The fall in the value of the pound since late 2015 and following the EU referendum in June 2016 has caused higher import prices, which were probably passed onto consumers. The OBR now expects consumer price inflation to fall below 2%, in a year.
The current level of inflation, above 2%, is seen by the Bank of England as almost entirely due to the effects of higher import prices following sterling's depreciation.
In 2017, the UK’s exports of goods and services totalled £622 billion and imports totalled £651 billion; an overall trade deficit of £29 billion in 2017. The EU accounted for 43% of UK exports of goods and services and 54% of imports in 2016, resulting in a trade deficit with the EU of £80 billion in 2016 counterbalanced by a trade surplus of £39 billion with non-EU countries.
The Bank agree the contribution of import prices to inflation has probably peaked, which combined with a rise in nominal pay growth should support a recovery in household real income growth.
However, the Bank also share the view that there is little capacity in the UK economy and while interest rates are unchanged at 0.5%, the first increase in a decade having come in November 2017, many observers believe there is a good chance that rates will be raised at the next MPC meeting in May 2018.
Nevertheless, the UK labour market continues to grow, and confound.
32.25 million people were in employment in the three months to January 2018, up 168,000 from the previous quarter and up 402,000 from the previous year. 75.3% of people aged from 16 to 64 in the UK, the highest rate since comparable records began in 1971. Unemployment continues to fall and is at its lowest statistical point since 1975.
The UK unemployment rate is just below the rate of the US, below that of France, but above that of Germany.

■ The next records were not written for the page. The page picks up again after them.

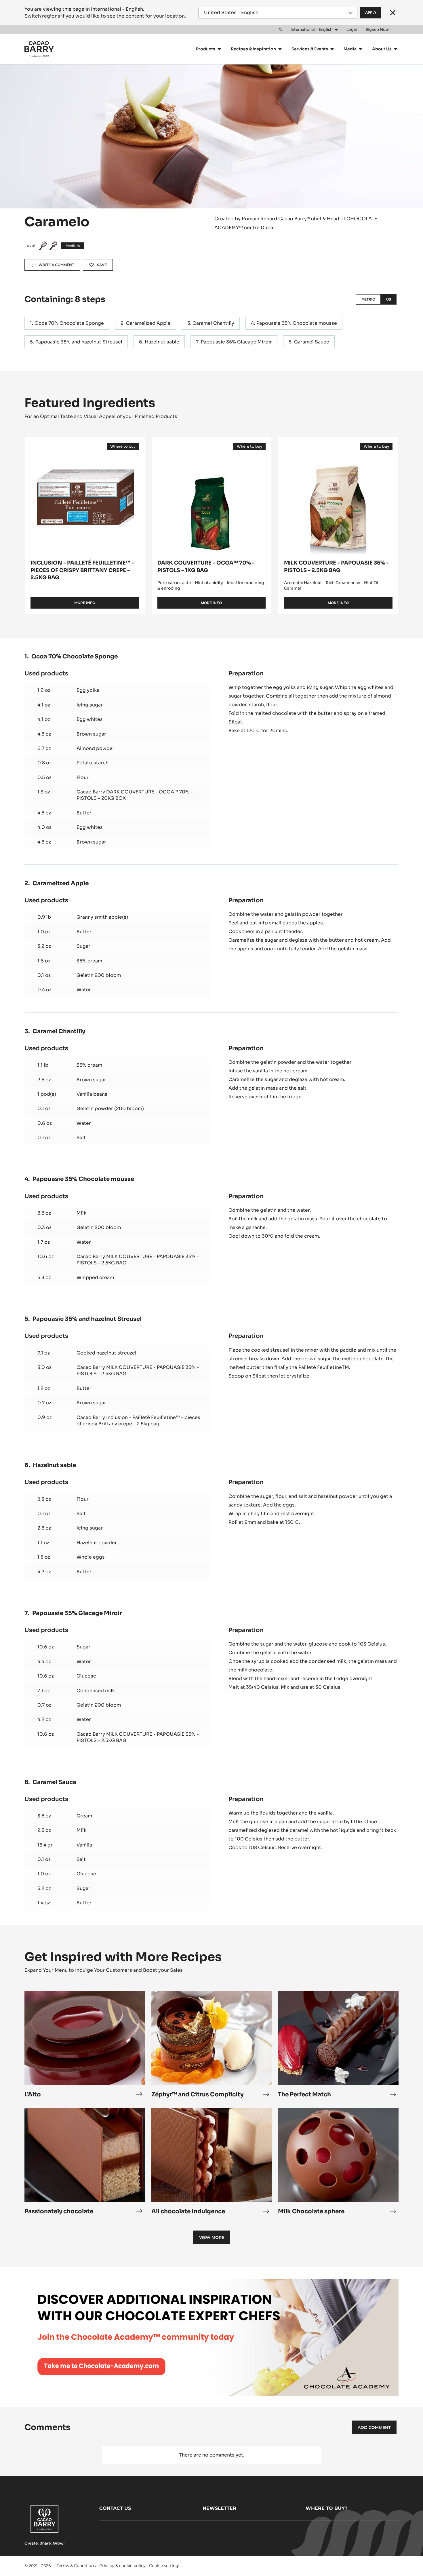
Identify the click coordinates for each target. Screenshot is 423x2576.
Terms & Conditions (76, 2565)
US (388, 299)
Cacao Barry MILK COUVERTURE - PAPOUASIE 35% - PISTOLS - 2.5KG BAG (138, 1259)
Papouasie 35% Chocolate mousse (296, 323)
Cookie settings (164, 2565)
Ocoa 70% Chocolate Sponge (69, 323)
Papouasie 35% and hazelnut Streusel (78, 342)
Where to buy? (326, 2508)
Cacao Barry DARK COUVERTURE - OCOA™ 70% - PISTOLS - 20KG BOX (135, 795)
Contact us (115, 2508)
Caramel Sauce (311, 342)
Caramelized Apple (148, 323)
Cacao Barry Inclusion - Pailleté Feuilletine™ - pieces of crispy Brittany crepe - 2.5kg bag (138, 1420)
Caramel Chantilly (213, 323)
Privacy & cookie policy (122, 2565)
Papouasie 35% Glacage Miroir (236, 342)
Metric (368, 299)
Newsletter (219, 2508)
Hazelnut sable (162, 342)
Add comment (374, 2427)
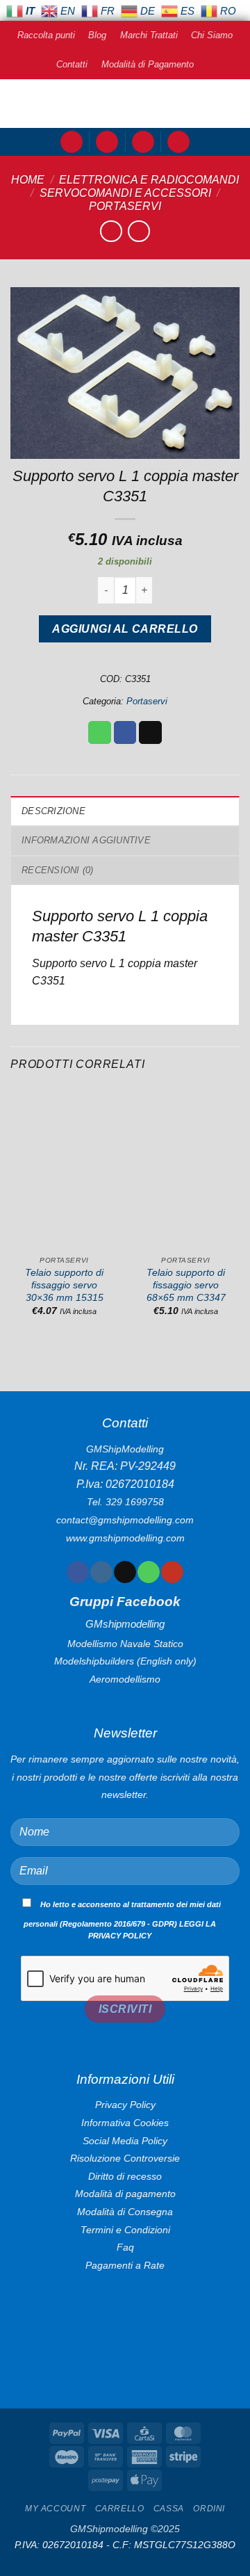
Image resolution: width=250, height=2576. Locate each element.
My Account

The UK rate of unemployment is the 9th lowest of the 35 OECD member countries.
Average weekly earnings were 2.8% higher in the three months to January 2018 compared with the previous year. There are signs earnings are starting to grow more strongly, with falling inflation this is relieving the recent ‘squeeze’. The Bank’s survey reported recruitment difficulties in 2017 and the average private sector pay settlement is expected to be just over 3% in 2018.
Annual borrowing by Government has fallen considerably since the high levels reached following the Crash. Borrowing has decreased from a peak of £153 billion in 2009/10 to £46 billion in 2016/17, equivalent to 2.3% of GDP.

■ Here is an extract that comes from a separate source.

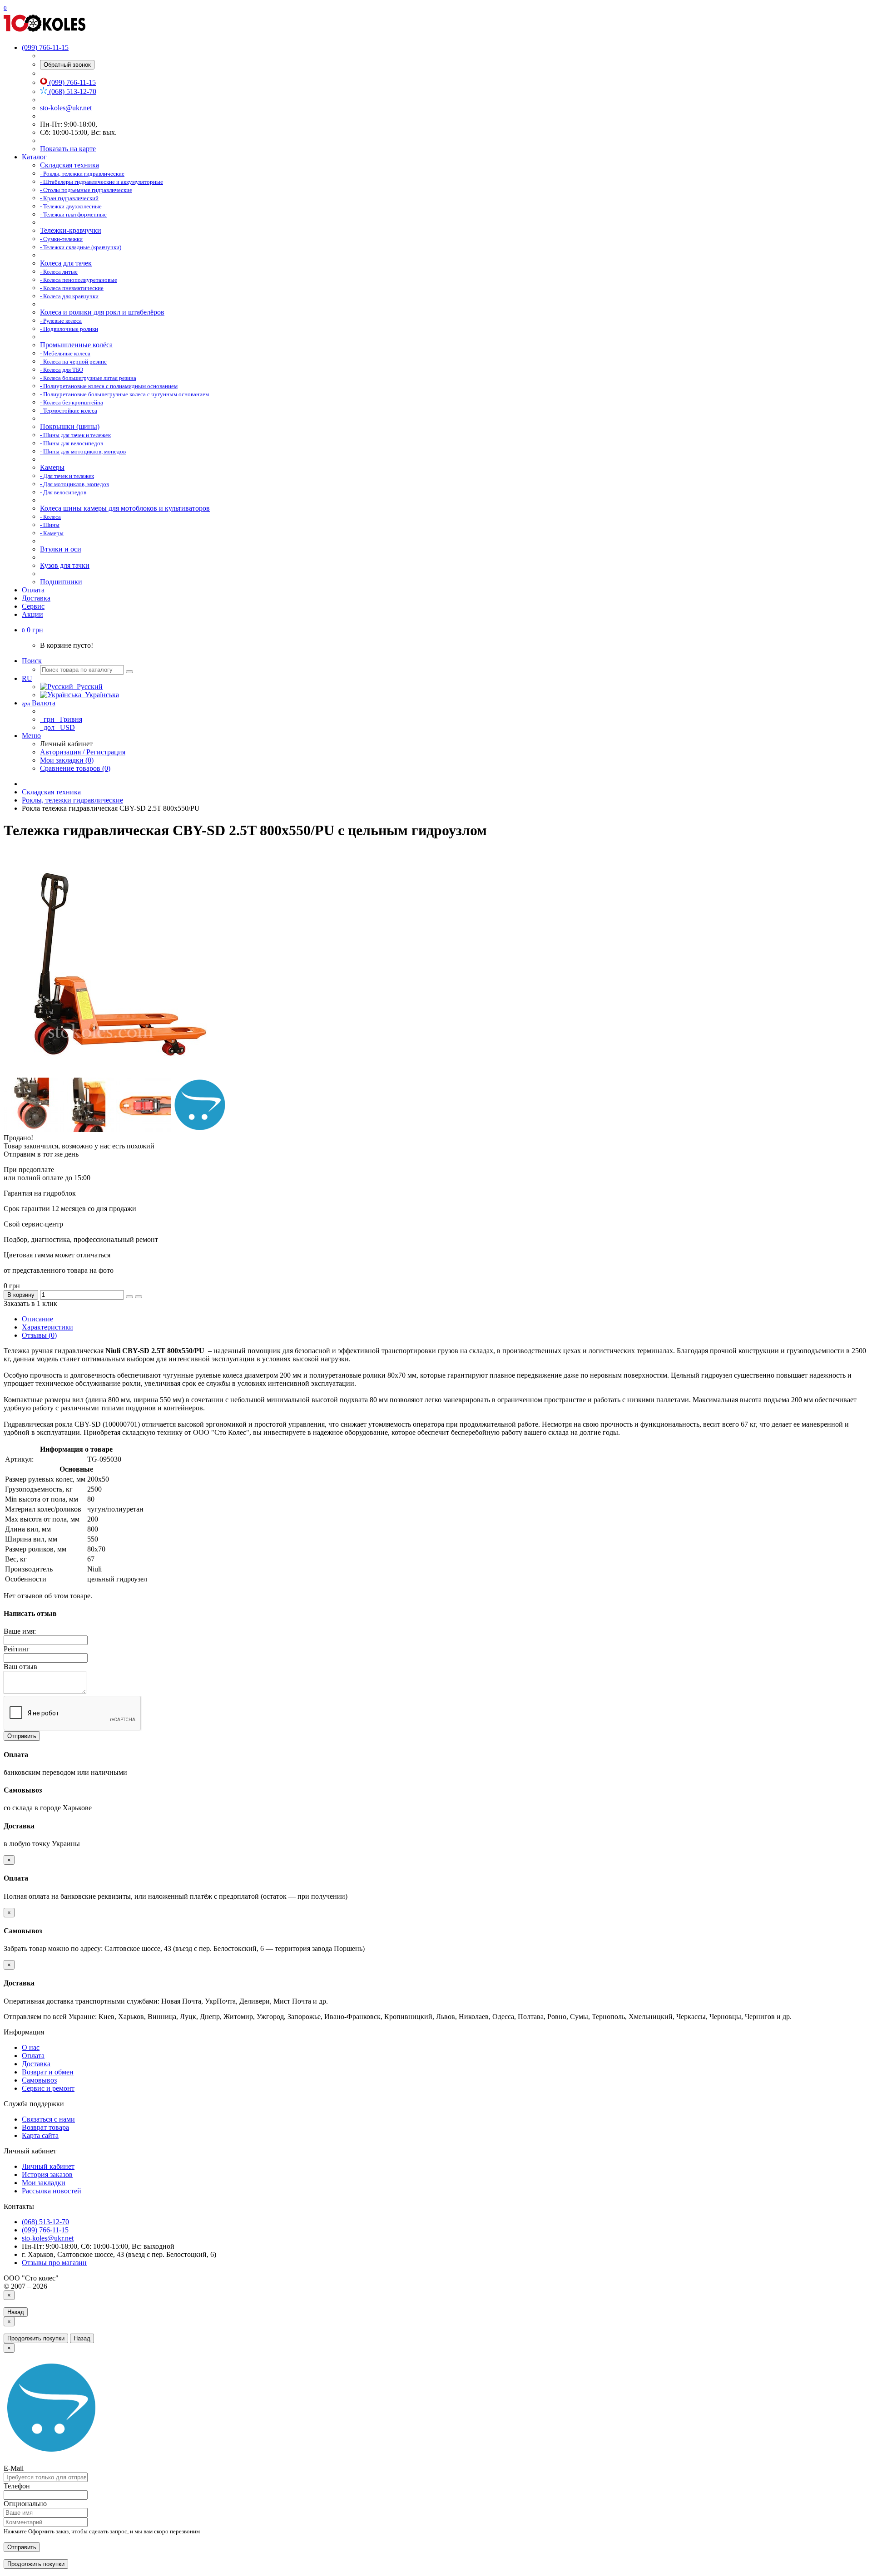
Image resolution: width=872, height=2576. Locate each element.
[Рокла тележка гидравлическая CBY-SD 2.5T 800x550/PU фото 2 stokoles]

Borrowing is now expected to be nearly £5 billion lower this year, then expected in November, at around £45 billion (2017/18).

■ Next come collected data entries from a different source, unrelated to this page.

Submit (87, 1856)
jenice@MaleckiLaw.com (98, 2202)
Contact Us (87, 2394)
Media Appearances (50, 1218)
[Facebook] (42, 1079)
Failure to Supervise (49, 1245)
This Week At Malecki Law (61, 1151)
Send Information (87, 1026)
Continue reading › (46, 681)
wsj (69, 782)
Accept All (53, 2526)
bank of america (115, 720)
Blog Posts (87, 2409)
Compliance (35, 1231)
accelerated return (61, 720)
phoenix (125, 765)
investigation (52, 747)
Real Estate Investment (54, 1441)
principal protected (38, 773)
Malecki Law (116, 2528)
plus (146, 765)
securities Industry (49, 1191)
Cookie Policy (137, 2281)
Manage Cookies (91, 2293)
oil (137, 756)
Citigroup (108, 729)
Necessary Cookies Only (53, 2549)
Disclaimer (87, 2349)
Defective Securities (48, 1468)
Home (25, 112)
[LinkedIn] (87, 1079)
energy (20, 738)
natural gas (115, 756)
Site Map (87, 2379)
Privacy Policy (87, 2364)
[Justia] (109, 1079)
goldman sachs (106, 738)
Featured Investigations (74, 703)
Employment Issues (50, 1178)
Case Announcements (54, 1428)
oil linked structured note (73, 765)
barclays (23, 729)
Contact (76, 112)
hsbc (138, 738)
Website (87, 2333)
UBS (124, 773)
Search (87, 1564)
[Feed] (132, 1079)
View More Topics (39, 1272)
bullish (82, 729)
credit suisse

The OBR attributes much of the forecast fall in borrowing between 2017/18 and 2022/23 to reductions in departments’ day-to-day spending on public services.
The OBR conclude that the economy and public finances have both performed somewhat better in the last few months than they had expected in November. Yet the medium-term outlook and the Chancellor’s room for manoeuvre against his fiscal targets are, they consider, little changed.
Although the OBR judged that the Government is on course to meet targets for structural borrowing, debt and welfare spending, meeting the Government’s overall objective for the public finances “looks challenging”.
The Coalition Government’s fiscal mandate was to balance the structural current budget balance, which excludes borrowing to finance net investment spending.
The current looser fiscal mandate requires the Government to bring the structural budget deficit below 2 per cent of GDP by 2020-21. Over the past 12 months, the current budget has recorded a small surplus, but allowing for uncertainty the OBR see roughly a 65% likelihood of balancing the structural deficit based on current policy.
Public sector net debt, the stock of overall Government indebtedness, arising from past deficits, was equivalent to 85% of GDP at the end of 2016/17, a debt-to-GDP ratio not seen since the mid-to-late 1960s.